§ **Text block**
++++++++

The choice of the clips was for several reasons – I had good quality sources of both samples which meant a better chance of seeing encoding issues, I was familiar with both clips, and both clips feature segments with high sharpness details. In the case of the difficult case, that clip is especially tricky to encode as the background has high spatial frequency detail, whereas the “focal point” of the dancing girl-group members have relatively “low” frequency detail, thus encoders often get it wrong and devote a lot of attention to the background. It also has a lot of flashing patterns which are quite “random” and require high bitrates to avoid turning into “mush”. (I did consider using T-ARA – Bo Peep as the difficult case clip, but that was mostly “fast cuts” increasing the difficulty, rather than any tricky imagery, plus my source quality was slightly lower.)
At this point, some people will have objection about the use of compressed material as the source. Normal objections include the potential for preferencing H.264 as the material was H.264 coded before, and the potential for loss of detail as to render high CRF encodes “meaningless”.
However, I think it’s important to keep in mind that if you expect the output to resemble the potentially imperfect result of the compressed input, this is less of an issue. The reference is the once-encoded video.

++++++++

§ **Collected data**
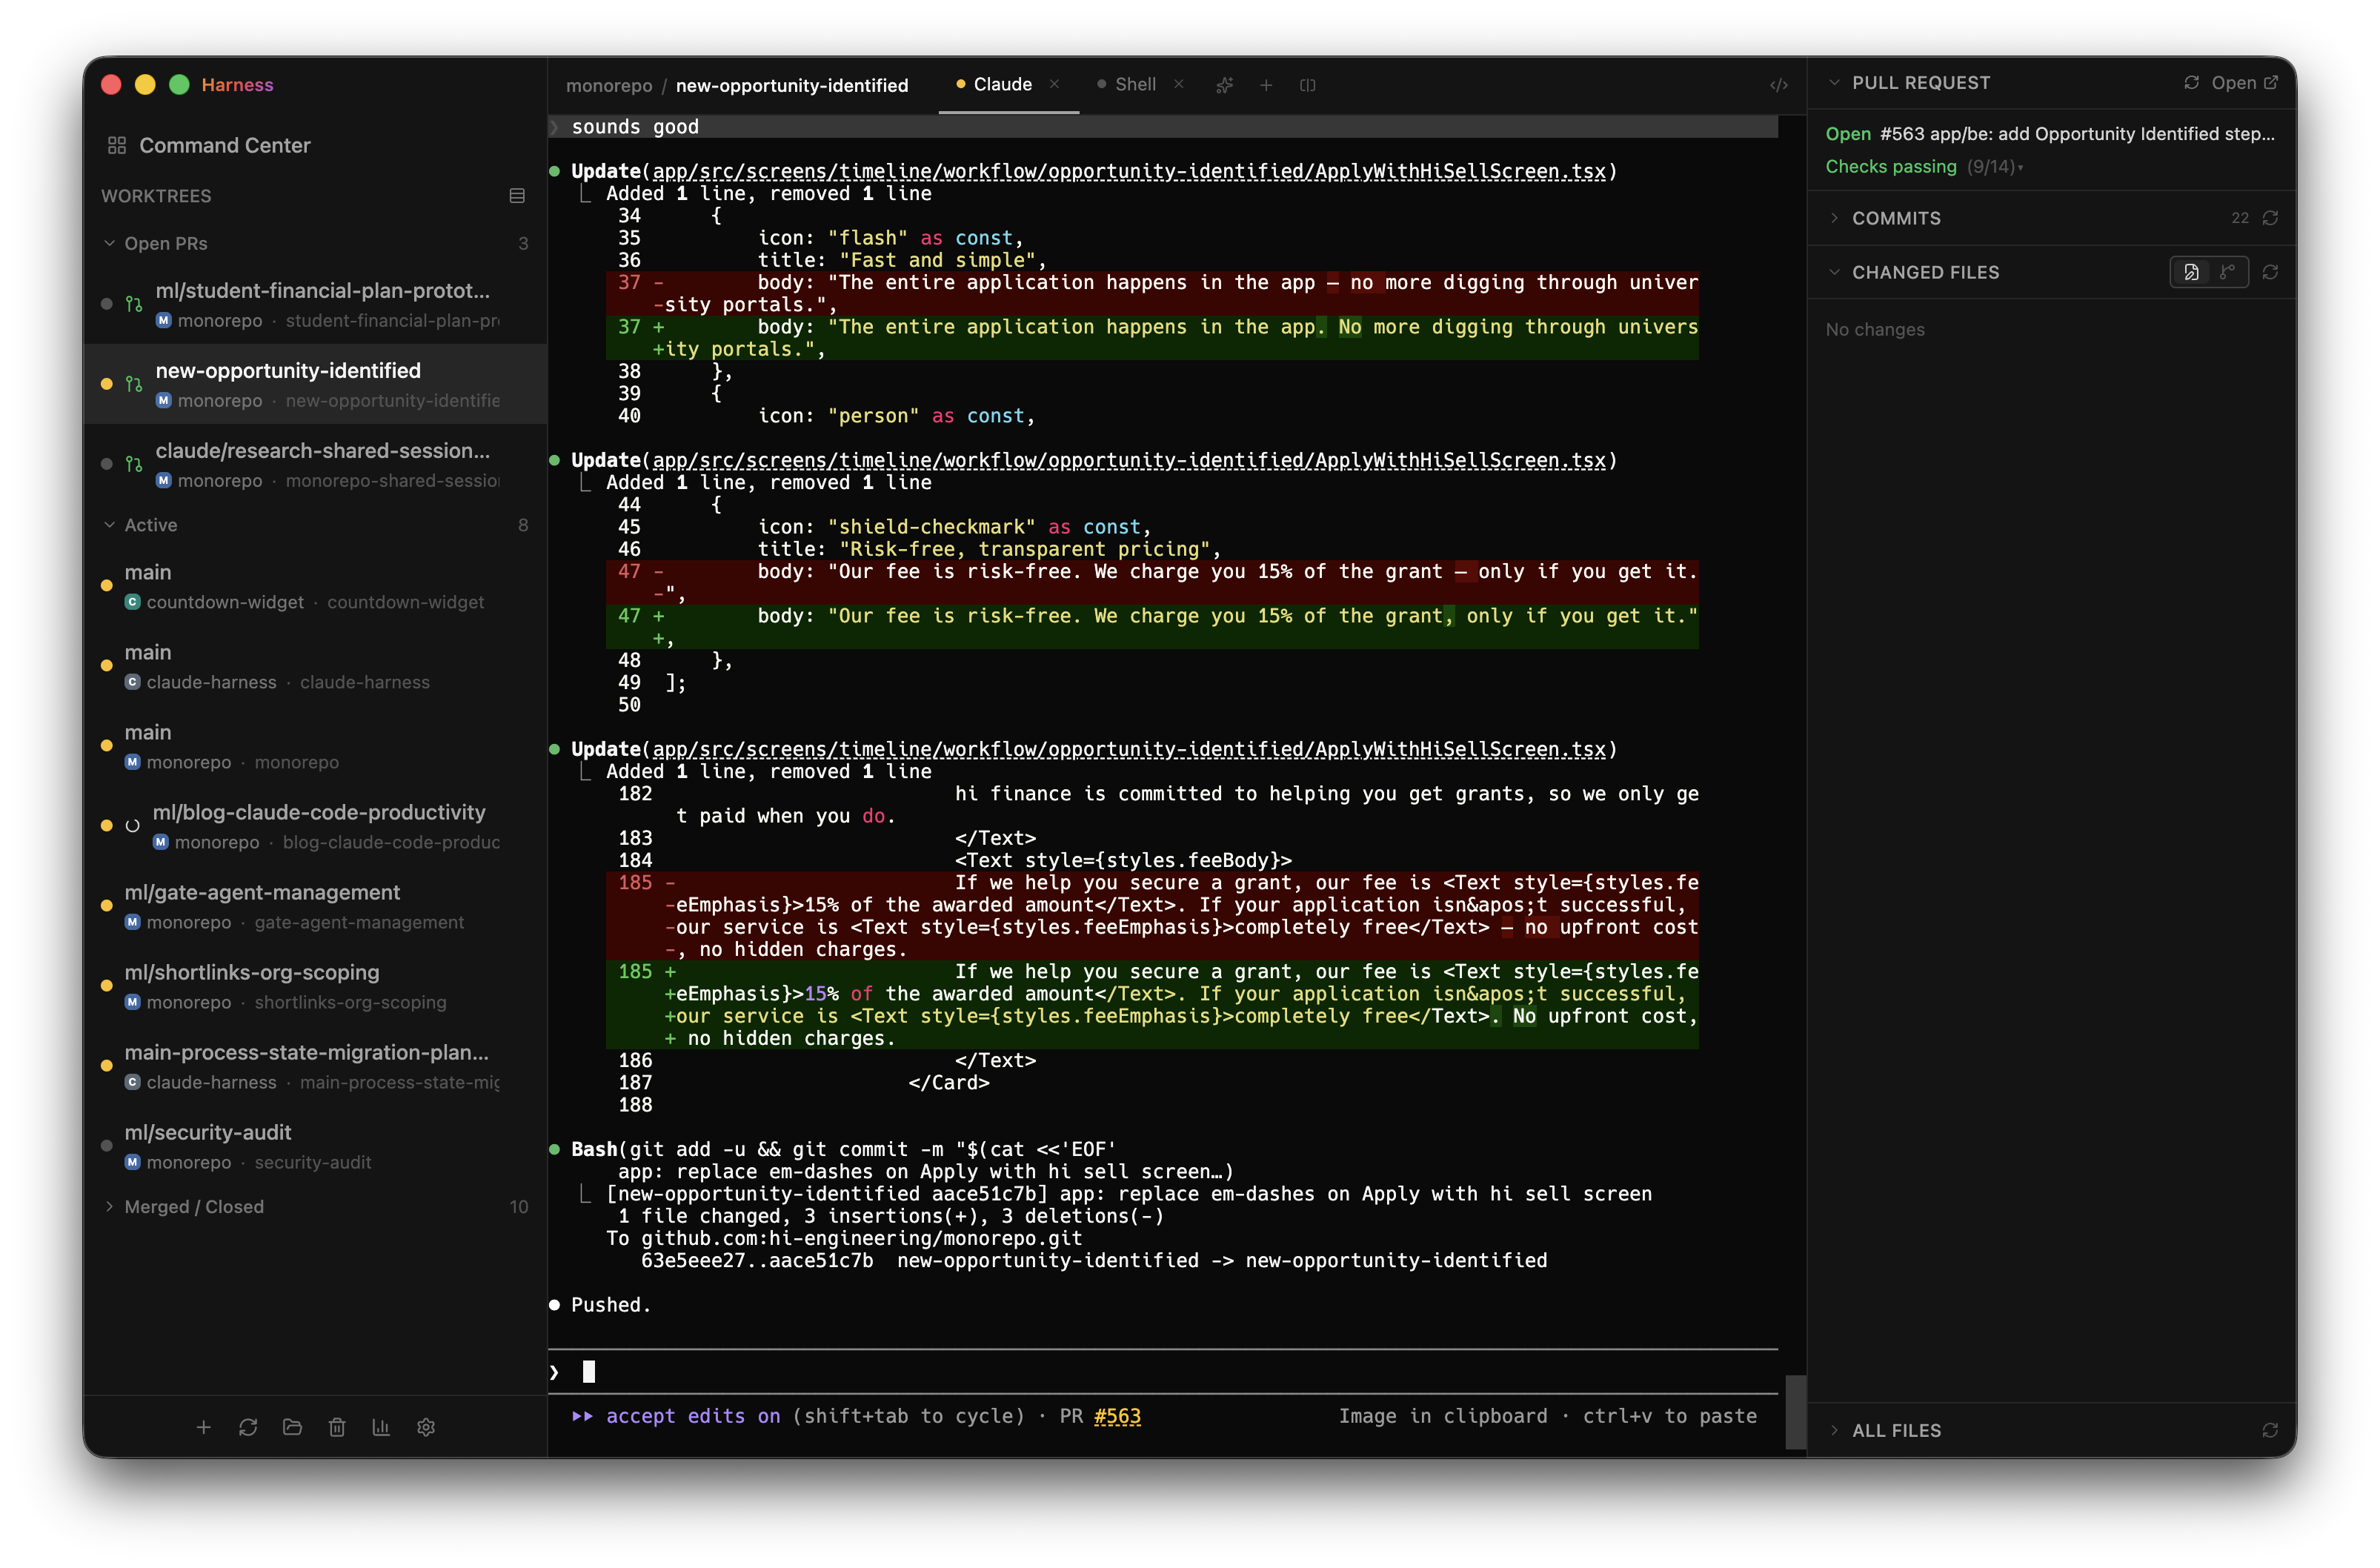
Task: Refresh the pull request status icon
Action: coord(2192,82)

++++++++

§ **Written tasks**
**A)** List the reasons the clip-encoding text gives for choosing the two clips.
**B)** For each statement, say yes or no on whether it agrees with the clip-encoding text, and quote the words that decide it.
(i) In the difficult clip, the background has low spatial frequency detail.
(ii) The reference is the once-encoded video.
(iii) T-ARA – Bo Peep was passed over partly because its source quality was slightly lower.
Answer only from the clip-encoding text.

§ **Task responses**
**A)**
- Good quality sources of both samples, which meant a better chance of seeing encoding issues
- Familiarity with both clips
- Both clips feature segments with high sharpness details

**B)**
(i) No: "the background has high spatial frequency detail"
(ii) Yes: "The reference is the once-encoded video."
(iii) Yes: "plus my source quality was slightly lower"